[TASK OBJECTIVE] Your task is to repeat exactly the lines below between the line holding "wniosek (420, 1003)" and the line holding "Stowarzyszenia (53, 677)", inclusive, and only those.

[RECORDS PROVIDED]
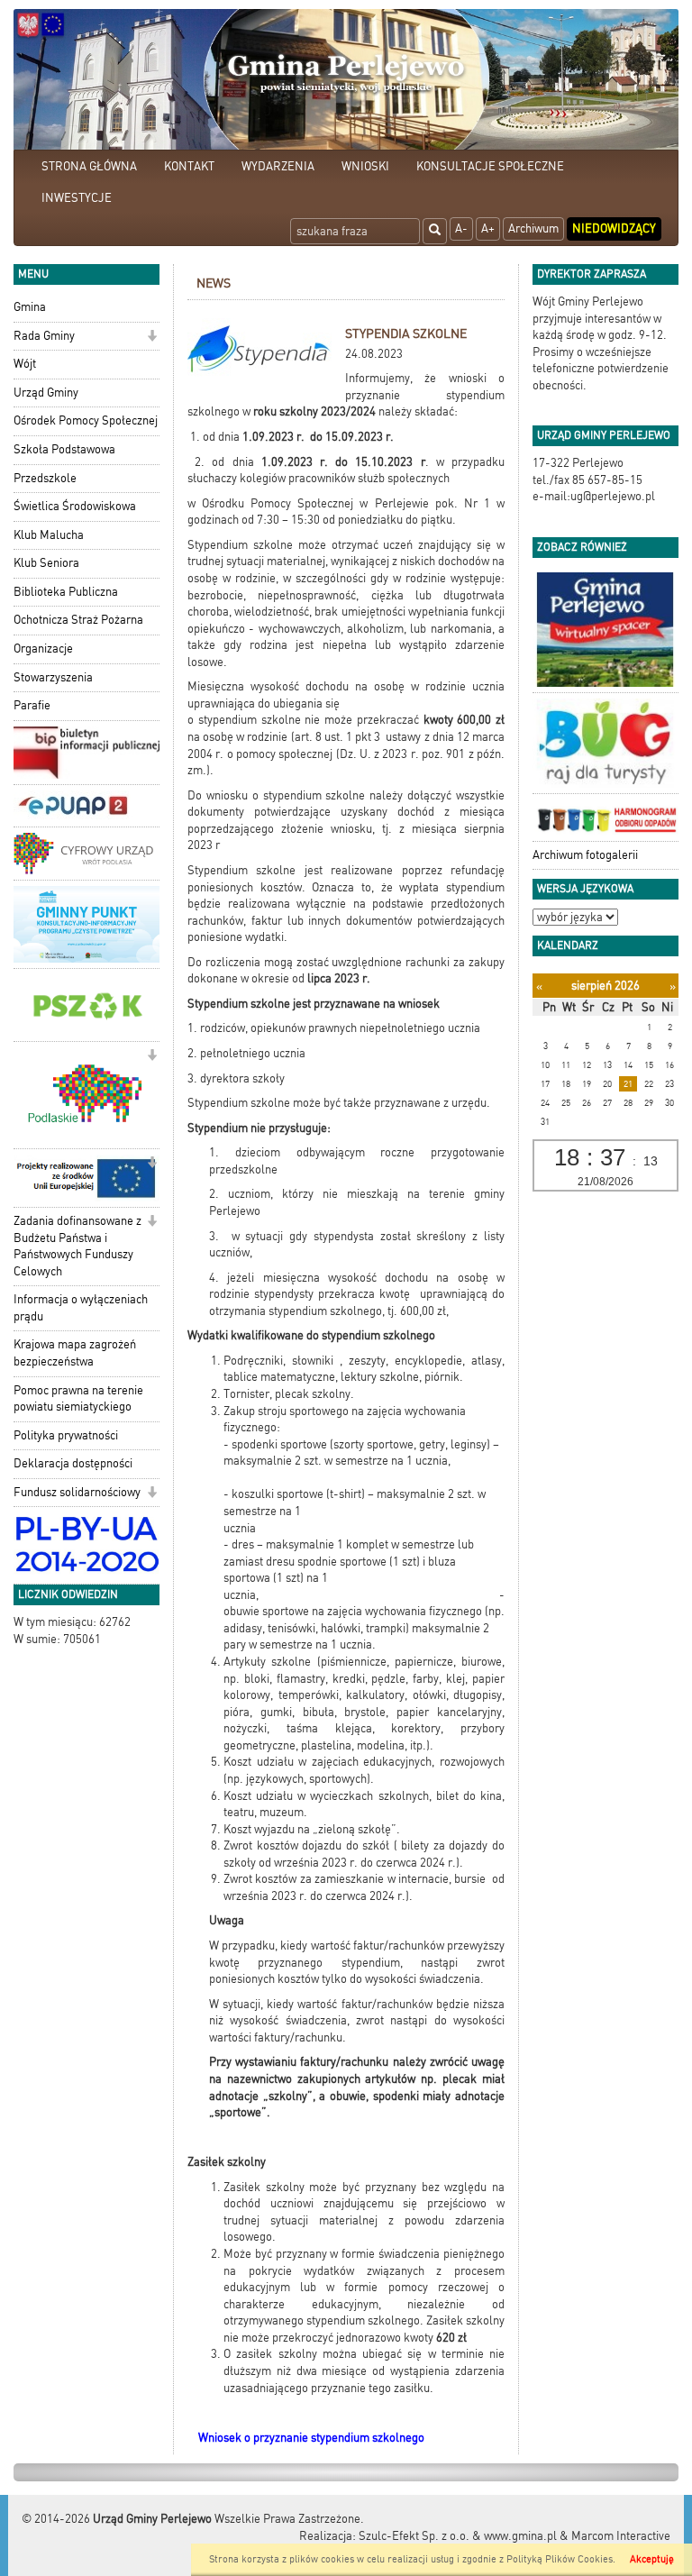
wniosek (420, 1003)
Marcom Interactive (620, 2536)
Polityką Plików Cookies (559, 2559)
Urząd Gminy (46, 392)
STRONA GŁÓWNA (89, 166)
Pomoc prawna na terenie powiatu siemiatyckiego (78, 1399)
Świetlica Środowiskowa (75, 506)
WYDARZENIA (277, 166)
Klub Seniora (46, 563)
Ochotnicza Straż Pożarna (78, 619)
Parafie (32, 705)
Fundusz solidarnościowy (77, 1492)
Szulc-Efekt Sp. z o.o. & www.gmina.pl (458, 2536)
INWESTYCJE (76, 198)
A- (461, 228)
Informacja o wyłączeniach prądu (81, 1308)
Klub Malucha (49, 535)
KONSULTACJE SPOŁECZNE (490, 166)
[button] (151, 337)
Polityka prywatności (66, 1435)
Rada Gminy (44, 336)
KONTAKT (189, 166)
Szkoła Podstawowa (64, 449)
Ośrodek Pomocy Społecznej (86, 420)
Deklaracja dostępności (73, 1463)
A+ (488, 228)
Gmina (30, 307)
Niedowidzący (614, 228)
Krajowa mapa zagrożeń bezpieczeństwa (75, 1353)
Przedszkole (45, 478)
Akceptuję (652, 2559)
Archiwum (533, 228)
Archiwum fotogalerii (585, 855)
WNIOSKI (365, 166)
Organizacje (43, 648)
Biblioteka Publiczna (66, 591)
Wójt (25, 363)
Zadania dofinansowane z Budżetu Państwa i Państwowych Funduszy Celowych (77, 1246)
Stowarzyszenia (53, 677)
==
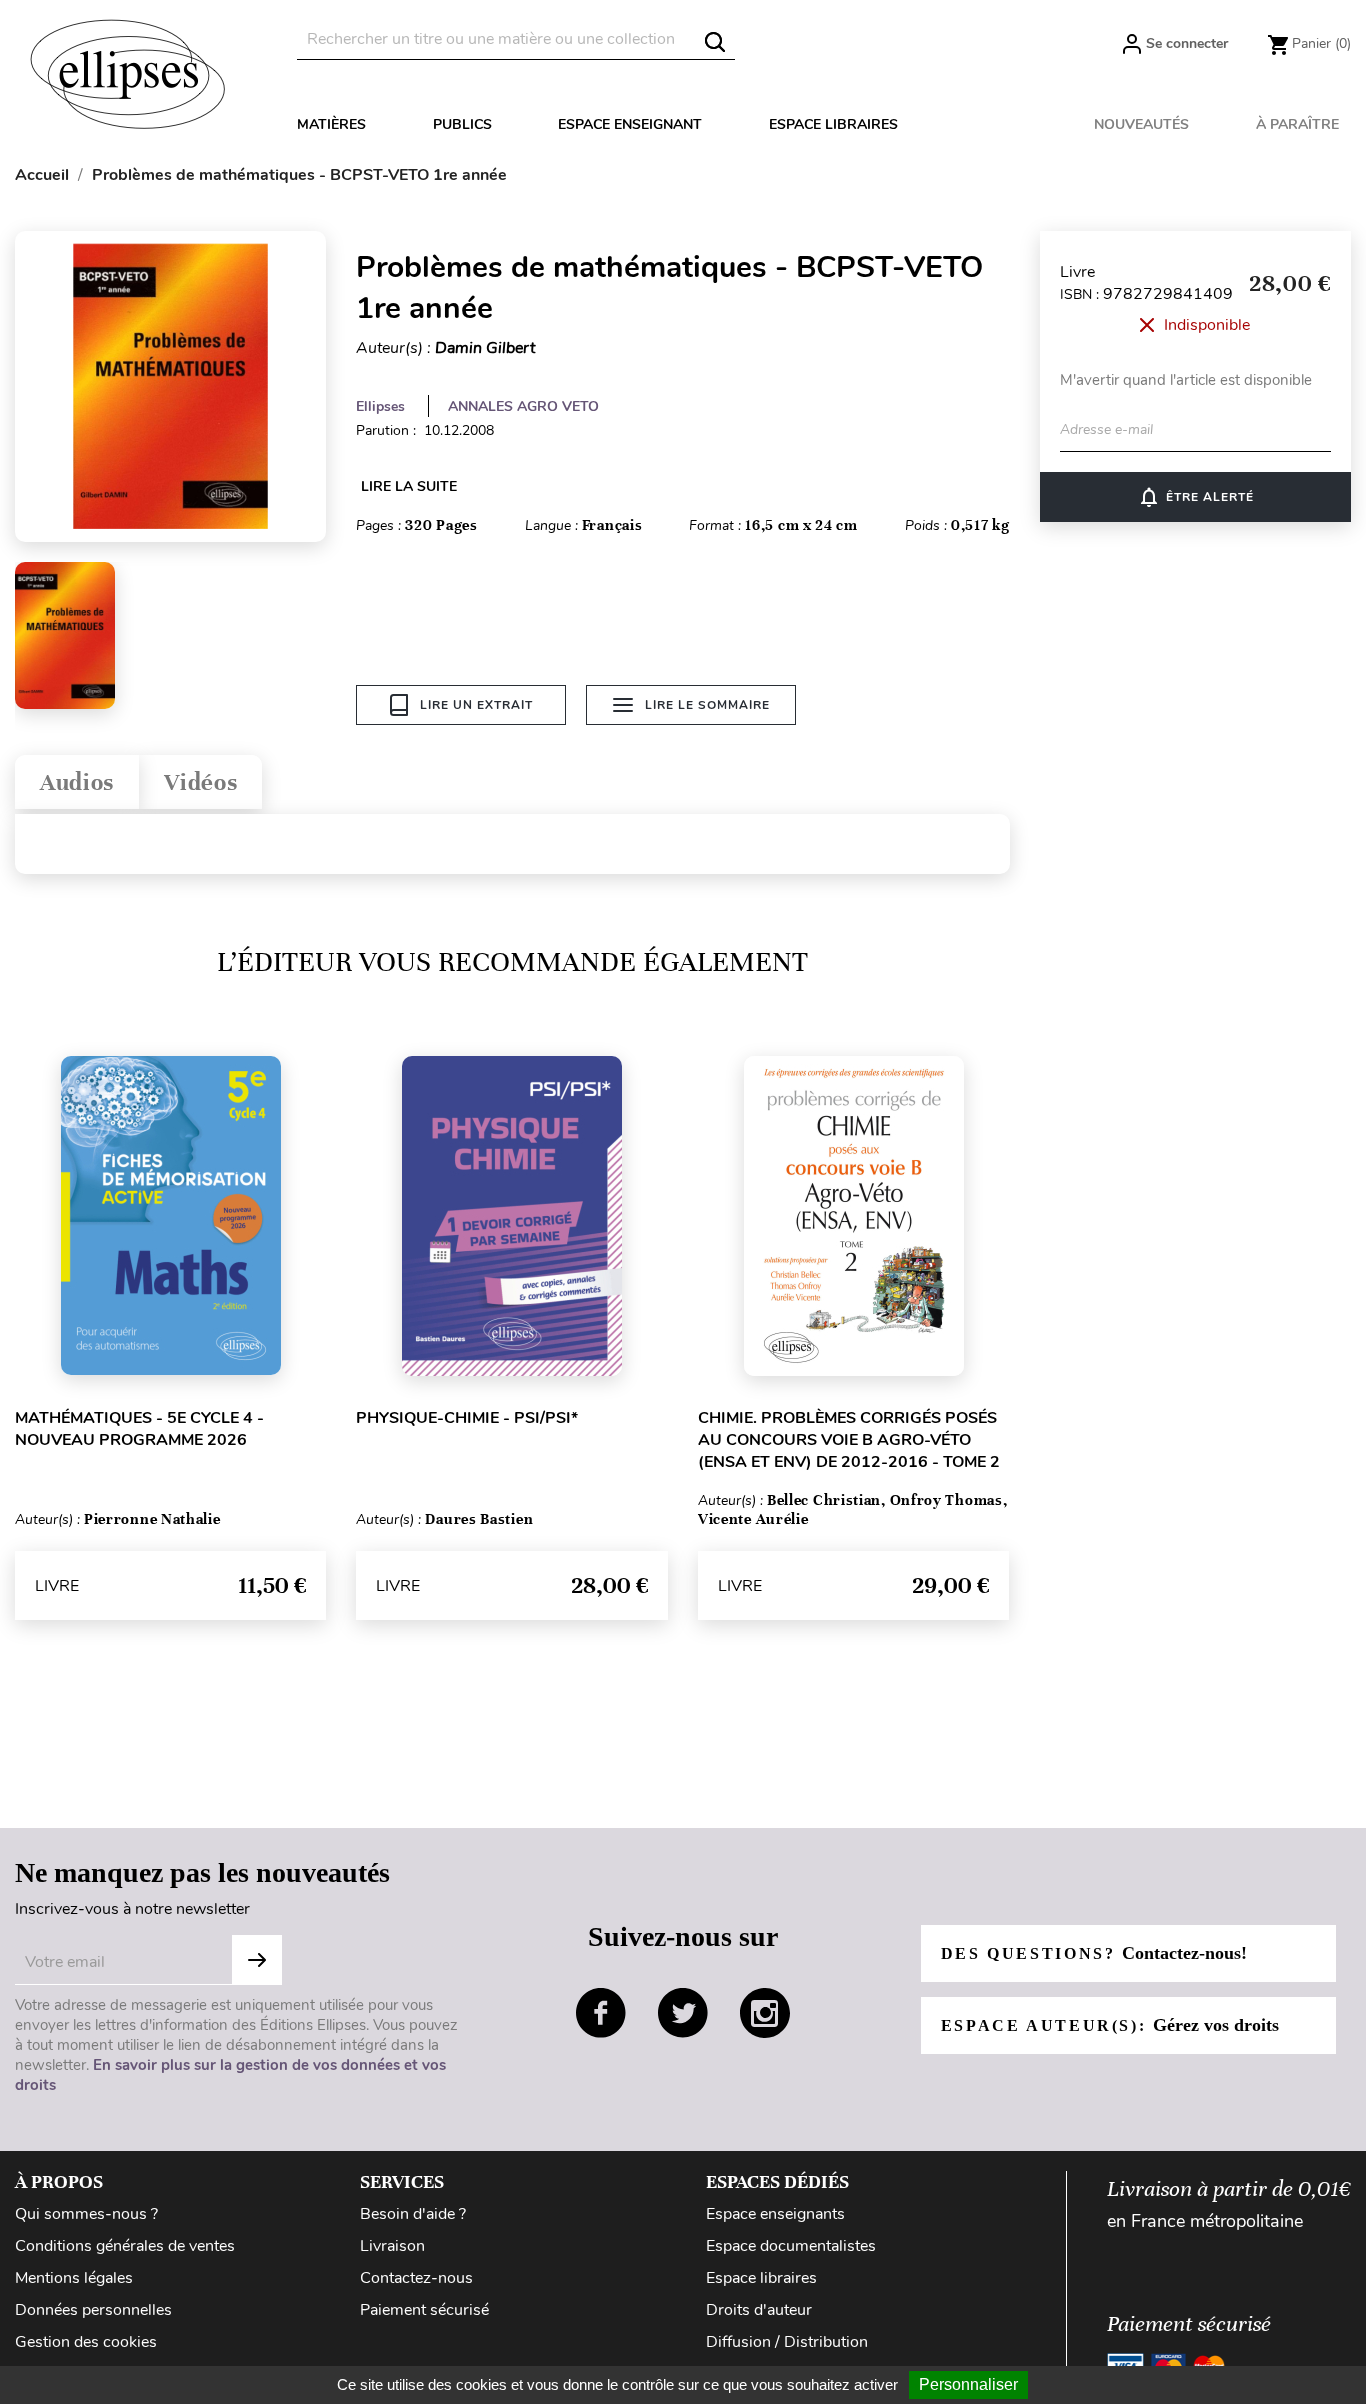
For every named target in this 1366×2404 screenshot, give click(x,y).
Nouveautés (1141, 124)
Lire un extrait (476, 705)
==
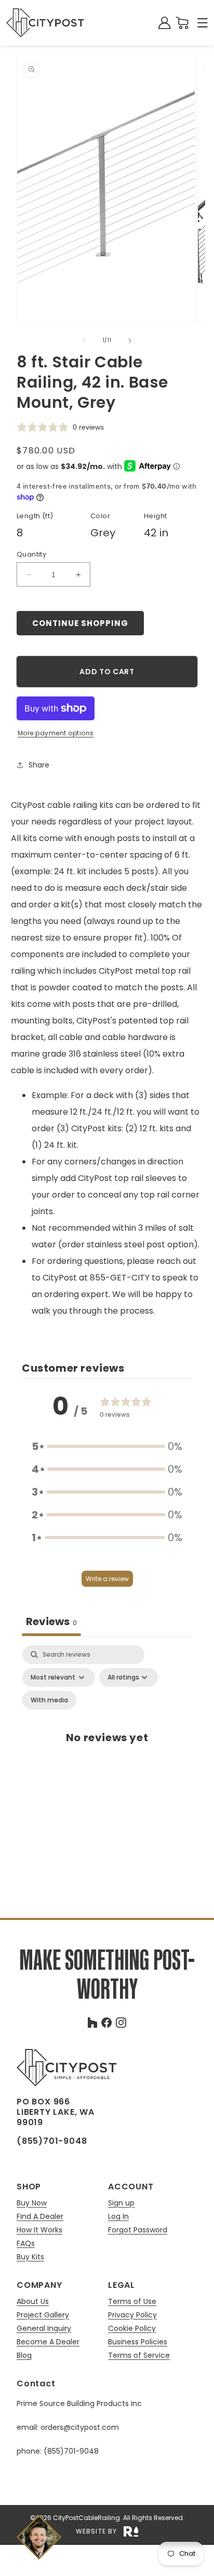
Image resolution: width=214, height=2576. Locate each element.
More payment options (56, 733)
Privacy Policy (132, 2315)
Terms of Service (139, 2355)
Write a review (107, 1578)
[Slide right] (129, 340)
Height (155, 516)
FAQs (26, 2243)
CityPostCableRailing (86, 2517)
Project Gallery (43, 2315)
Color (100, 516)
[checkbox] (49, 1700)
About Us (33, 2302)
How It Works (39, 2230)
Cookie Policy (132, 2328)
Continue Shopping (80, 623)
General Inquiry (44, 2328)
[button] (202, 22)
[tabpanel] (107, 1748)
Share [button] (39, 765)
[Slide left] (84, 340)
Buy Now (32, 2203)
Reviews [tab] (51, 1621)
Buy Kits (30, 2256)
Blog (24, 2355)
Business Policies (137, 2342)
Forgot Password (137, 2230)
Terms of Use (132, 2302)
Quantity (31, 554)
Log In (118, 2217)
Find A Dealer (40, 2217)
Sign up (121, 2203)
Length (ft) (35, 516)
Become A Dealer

[RESULT]
wniosek (420, 1003)
Marcom Interactive (620, 2536)
Polityką Plików Cookies (559, 2559)
Urząd Gminy (46, 392)
STRONA GŁÓWNA (89, 166)
Pomoc prawna na terenie powiatu siemiatyckiego (78, 1399)
Świetlica Środowiskowa (75, 506)
WYDARZENIA (277, 166)
Klub Seniora (46, 563)
Ochotnicza Straż Pożarna (78, 619)
Parafie (32, 705)
Fundusz solidarnościowy (77, 1492)
Szulc-Efekt Sp. z o.o. & www.gmina.pl (458, 2536)
INWESTYCJE (76, 198)
A- (461, 228)
Informacja o wyłączeniach prądu (81, 1308)
Klub Malucha (49, 535)
KONSULTACJE SPOŁECZNE (490, 166)
[button] (151, 337)
Polityka prywatności (66, 1435)
Rada Gminy (44, 336)
KONTAKT (189, 166)
Szkoła Podstawowa (64, 449)
Ośrodek Pomocy Społecznej (86, 420)
Deklaracja dostępności (73, 1463)
A+ (488, 228)
Gmina (30, 307)
Niedowidzący (614, 228)
Krajowa mapa zagrożeń bezpieczeństwa (75, 1353)
Przedszkole (45, 478)
Akceptuję (652, 2559)
Archiwum (533, 228)
Archiwum fotogalerii (585, 855)
WNIOSKI (365, 166)
Organizacje (43, 648)
Biblioteka Publiczna (66, 591)
Wójt (25, 363)
Zadania dofinansowane z Budżetu Państwa i Państwowych Funduszy Celowych (77, 1246)
Stowarzyszenia (53, 677)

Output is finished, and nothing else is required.